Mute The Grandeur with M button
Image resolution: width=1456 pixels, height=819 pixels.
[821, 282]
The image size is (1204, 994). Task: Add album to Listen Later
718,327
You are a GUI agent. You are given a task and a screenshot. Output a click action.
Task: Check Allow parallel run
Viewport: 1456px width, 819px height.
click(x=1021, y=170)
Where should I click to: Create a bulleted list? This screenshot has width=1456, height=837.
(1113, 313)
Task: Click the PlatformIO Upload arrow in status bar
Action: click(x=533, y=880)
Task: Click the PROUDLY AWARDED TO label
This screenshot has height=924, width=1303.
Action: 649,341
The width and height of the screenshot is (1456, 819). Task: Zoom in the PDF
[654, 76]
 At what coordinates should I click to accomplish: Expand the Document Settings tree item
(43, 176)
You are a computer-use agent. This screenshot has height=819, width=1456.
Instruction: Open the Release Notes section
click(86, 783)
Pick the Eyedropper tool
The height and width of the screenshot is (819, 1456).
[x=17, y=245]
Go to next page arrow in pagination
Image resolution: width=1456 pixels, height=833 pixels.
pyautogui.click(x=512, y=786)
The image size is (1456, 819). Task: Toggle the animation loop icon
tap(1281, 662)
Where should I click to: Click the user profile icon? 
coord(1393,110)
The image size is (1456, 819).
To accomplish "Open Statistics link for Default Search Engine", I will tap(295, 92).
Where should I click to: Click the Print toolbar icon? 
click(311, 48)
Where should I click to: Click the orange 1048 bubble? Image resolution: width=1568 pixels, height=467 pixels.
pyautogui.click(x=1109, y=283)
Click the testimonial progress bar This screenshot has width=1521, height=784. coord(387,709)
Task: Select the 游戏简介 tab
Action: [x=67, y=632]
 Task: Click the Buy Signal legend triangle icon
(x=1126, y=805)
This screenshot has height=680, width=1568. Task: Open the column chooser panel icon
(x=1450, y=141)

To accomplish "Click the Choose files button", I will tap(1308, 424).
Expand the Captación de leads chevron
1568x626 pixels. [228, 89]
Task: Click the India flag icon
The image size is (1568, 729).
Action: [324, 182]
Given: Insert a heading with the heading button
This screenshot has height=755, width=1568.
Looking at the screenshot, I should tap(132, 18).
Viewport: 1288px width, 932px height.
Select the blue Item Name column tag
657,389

■ TASK DETAILS ■
Write out every entry again, keeping each line exactly the same.

■ TASK SOLUTION ■
Mute The Grandeur with M button
Image resolution: width=1456 pixels, height=819 pixels.
[821, 282]
The image size is (1204, 994). Task: Add album to Listen Later
718,327
You are a GUI agent. You are given a task and a screenshot. Output a click action.
Task: Check Allow parallel run
Viewport: 1456px width, 819px height.
click(x=1021, y=170)
Where should I click to: Create a bulleted list? This screenshot has width=1456, height=837.
(1113, 313)
Task: Click the PlatformIO Upload arrow in status bar
Action: click(x=533, y=880)
Task: Click the PROUDLY AWARDED TO label
This screenshot has height=924, width=1303.
Action: 649,341
The width and height of the screenshot is (1456, 819). Task: Zoom in the PDF
[654, 76]
 At what coordinates should I click to accomplish: Expand the Document Settings tree item
(43, 176)
You are a computer-use agent. This screenshot has height=819, width=1456.
Instruction: Open the Release Notes section
click(86, 783)
Pick the Eyedropper tool
The height and width of the screenshot is (819, 1456).
[x=17, y=245]
Go to next page arrow in pagination
Image resolution: width=1456 pixels, height=833 pixels.
pyautogui.click(x=512, y=786)
The image size is (1456, 819). Task: Toggle the animation loop icon
tap(1281, 662)
Where should I click to: Click the user profile icon? 
coord(1393,110)
The image size is (1456, 819).
To accomplish "Open Statistics link for Default Search Engine", I will tap(295, 92).
Where should I click to: Click the Print toolbar icon? 
click(311, 48)
Where should I click to: Click the orange 1048 bubble? Image resolution: width=1568 pixels, height=467 pixels.
pyautogui.click(x=1109, y=283)
Click the testimonial progress bar This screenshot has width=1521, height=784. coord(387,709)
Task: Select the 游戏简介 tab
Action: [x=67, y=632]
 Task: Click the Buy Signal legend triangle icon
(x=1126, y=805)
This screenshot has height=680, width=1568. Task: Open the column chooser panel icon
(x=1450, y=141)

To accomplish "Click the Choose files button", I will tap(1308, 424).
Expand the Captación de leads chevron
1568x626 pixels. [228, 89]
Task: Click the India flag icon
The image size is (1568, 729).
Action: [324, 182]
Given: Insert a heading with the heading button
This screenshot has height=755, width=1568.
Looking at the screenshot, I should tap(132, 18).
Viewport: 1288px width, 932px height.
Select the blue Item Name column tag
657,389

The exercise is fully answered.